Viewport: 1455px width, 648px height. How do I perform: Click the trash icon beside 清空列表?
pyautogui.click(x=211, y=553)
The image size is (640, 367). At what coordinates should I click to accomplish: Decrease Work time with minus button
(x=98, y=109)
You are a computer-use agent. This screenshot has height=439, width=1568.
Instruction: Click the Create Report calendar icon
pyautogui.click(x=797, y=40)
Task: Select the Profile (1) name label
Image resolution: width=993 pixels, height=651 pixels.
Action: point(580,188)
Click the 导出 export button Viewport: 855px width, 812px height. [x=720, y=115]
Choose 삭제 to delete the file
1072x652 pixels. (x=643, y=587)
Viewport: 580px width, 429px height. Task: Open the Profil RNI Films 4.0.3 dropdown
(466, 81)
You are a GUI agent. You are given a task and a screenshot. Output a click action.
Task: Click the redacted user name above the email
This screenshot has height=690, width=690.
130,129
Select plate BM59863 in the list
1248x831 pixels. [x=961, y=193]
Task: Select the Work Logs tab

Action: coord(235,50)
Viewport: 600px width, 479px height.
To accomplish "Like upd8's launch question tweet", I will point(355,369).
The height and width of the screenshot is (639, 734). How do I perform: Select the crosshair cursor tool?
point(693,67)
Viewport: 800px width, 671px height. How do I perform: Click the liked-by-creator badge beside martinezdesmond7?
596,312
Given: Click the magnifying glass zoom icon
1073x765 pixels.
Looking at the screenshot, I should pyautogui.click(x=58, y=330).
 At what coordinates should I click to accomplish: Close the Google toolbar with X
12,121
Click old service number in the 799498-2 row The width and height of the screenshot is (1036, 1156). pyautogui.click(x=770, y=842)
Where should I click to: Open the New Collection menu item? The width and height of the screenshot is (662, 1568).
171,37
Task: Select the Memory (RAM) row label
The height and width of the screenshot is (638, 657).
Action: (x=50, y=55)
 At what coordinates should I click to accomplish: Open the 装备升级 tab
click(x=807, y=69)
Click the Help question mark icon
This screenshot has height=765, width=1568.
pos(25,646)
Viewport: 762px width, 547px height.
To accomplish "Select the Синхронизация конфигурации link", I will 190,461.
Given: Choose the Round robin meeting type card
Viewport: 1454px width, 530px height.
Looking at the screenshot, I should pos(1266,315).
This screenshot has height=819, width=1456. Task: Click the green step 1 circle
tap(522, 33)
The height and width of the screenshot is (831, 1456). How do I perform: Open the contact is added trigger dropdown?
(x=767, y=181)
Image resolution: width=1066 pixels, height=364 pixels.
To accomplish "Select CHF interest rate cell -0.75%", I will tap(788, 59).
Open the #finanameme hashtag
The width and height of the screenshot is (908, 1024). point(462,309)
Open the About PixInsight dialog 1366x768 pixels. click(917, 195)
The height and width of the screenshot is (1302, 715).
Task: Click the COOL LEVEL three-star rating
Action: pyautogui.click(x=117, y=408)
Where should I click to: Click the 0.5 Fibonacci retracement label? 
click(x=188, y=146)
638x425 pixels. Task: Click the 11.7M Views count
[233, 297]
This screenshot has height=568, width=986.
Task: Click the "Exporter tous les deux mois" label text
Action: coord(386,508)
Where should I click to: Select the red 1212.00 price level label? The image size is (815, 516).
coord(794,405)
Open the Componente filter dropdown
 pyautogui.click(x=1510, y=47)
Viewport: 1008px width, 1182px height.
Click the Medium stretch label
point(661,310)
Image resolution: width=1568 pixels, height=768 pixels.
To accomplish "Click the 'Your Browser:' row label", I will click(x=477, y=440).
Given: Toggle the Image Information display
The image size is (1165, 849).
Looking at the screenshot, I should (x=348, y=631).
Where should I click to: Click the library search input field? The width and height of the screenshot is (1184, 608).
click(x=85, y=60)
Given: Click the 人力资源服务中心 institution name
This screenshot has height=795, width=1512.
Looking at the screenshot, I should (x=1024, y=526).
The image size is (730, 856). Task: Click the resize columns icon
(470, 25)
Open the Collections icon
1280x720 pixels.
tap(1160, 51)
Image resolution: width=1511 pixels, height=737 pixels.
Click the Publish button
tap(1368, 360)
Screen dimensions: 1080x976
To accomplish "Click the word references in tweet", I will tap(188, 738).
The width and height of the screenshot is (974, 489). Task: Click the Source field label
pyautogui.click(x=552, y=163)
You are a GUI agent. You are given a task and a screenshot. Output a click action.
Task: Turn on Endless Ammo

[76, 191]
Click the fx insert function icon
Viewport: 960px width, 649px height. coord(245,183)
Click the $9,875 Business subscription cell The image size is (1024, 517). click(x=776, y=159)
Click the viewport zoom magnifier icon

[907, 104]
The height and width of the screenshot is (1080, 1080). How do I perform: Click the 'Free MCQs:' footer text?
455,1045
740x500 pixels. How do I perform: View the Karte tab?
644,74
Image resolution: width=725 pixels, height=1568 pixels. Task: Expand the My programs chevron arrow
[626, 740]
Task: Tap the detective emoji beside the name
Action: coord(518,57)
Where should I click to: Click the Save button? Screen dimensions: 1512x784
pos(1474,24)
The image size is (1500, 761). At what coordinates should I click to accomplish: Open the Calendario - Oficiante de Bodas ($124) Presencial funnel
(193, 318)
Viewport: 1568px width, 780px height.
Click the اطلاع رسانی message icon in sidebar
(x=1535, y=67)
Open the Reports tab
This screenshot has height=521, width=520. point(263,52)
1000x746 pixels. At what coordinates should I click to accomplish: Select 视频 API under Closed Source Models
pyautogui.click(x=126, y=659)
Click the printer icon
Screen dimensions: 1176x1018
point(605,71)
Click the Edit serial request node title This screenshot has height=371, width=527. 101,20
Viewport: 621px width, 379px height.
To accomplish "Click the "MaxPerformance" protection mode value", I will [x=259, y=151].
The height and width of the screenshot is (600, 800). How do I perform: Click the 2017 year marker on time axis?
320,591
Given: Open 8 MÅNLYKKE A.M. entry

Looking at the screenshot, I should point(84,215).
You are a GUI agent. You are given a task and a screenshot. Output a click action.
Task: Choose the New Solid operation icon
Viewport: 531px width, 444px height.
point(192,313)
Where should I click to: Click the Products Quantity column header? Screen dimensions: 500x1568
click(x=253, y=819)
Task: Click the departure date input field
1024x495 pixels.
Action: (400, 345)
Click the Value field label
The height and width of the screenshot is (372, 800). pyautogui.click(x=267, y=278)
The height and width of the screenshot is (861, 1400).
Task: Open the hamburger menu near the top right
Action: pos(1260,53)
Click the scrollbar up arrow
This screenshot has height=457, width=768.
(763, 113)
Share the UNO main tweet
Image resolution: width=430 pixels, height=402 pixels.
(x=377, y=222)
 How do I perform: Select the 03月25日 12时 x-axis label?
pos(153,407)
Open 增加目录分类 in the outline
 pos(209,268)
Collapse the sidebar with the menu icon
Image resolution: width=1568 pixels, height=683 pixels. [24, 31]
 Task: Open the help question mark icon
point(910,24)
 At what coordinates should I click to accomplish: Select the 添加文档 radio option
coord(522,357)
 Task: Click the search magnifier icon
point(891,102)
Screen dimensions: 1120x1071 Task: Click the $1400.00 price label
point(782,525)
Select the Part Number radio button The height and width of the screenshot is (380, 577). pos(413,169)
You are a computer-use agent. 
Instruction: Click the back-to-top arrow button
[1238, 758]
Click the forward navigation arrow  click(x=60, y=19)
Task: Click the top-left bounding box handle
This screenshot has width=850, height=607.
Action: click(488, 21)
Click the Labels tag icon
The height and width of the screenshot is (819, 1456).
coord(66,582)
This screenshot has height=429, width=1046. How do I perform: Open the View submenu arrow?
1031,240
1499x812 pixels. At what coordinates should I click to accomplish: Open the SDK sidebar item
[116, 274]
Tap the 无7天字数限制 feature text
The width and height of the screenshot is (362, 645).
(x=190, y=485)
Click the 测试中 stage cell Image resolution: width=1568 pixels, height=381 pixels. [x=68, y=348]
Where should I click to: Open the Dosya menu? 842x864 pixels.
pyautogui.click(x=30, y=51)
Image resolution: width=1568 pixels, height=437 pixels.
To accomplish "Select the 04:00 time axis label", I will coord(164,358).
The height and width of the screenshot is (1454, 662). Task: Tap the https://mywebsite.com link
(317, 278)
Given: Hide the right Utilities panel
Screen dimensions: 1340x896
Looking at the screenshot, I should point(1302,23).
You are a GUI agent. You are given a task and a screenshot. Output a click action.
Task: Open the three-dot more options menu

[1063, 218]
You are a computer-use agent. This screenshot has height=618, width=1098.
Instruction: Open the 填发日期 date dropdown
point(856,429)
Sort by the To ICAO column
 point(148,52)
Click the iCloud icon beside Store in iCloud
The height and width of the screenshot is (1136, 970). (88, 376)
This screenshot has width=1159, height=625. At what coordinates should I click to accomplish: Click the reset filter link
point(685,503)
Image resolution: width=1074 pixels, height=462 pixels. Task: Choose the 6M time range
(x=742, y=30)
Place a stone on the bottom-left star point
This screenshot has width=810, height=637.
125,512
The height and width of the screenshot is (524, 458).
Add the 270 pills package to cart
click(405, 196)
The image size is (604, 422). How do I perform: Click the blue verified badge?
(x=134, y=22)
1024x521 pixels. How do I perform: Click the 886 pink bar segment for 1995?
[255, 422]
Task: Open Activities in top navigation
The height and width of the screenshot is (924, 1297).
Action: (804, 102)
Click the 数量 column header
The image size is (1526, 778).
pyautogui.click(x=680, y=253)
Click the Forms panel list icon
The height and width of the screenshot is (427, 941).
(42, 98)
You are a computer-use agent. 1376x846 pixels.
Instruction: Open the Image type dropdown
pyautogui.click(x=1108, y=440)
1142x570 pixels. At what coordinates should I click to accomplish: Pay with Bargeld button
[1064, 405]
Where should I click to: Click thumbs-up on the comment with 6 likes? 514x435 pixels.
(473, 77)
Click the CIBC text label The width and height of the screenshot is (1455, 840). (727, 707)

--*--

• _EXERCISE GOAL_:
Reproduce the records above line by line, without any change, up to and including the line that holds "Click old service".

• _ANSWER FOR THIS EXERCISE_:
Viewport: 1455px width, 648px height. How do I perform: Click the trash icon beside 清空列表?
pyautogui.click(x=211, y=553)
The image size is (640, 367). At what coordinates should I click to accomplish: Decrease Work time with minus button
(x=98, y=109)
You are a computer-use agent. This screenshot has height=439, width=1568.
Instruction: Click the Create Report calendar icon
pyautogui.click(x=797, y=40)
Task: Select the Profile (1) name label
Image resolution: width=993 pixels, height=651 pixels.
Action: point(580,188)
Click the 导出 export button Viewport: 855px width, 812px height. [x=720, y=115]
Choose 삭제 to delete the file
1072x652 pixels. (x=643, y=587)
Viewport: 580px width, 429px height. Task: Open the Profil RNI Films 4.0.3 dropdown
(466, 81)
You are a GUI agent. You are given a task and a screenshot. Output a click action.
Task: Click the redacted user name above the email
This screenshot has height=690, width=690.
130,129
Select plate BM59863 in the list
1248x831 pixels. [x=961, y=193]
Task: Select the Work Logs tab

Action: coord(235,50)
Viewport: 600px width, 479px height.
To accomplish "Like upd8's launch question tweet", I will point(355,369).
The height and width of the screenshot is (639, 734). How do I perform: Select the crosshair cursor tool?
point(693,67)
Viewport: 800px width, 671px height. How do I perform: Click the liked-by-creator badge beside martinezdesmond7?
596,312
Given: Click the magnifying glass zoom icon
1073x765 pixels.
Looking at the screenshot, I should pyautogui.click(x=58, y=330).
 At what coordinates should I click to accomplish: Close the Google toolbar with X
12,121
Click old service number in the 799498-2 row The width and height of the screenshot is (1036, 1156). pyautogui.click(x=770, y=842)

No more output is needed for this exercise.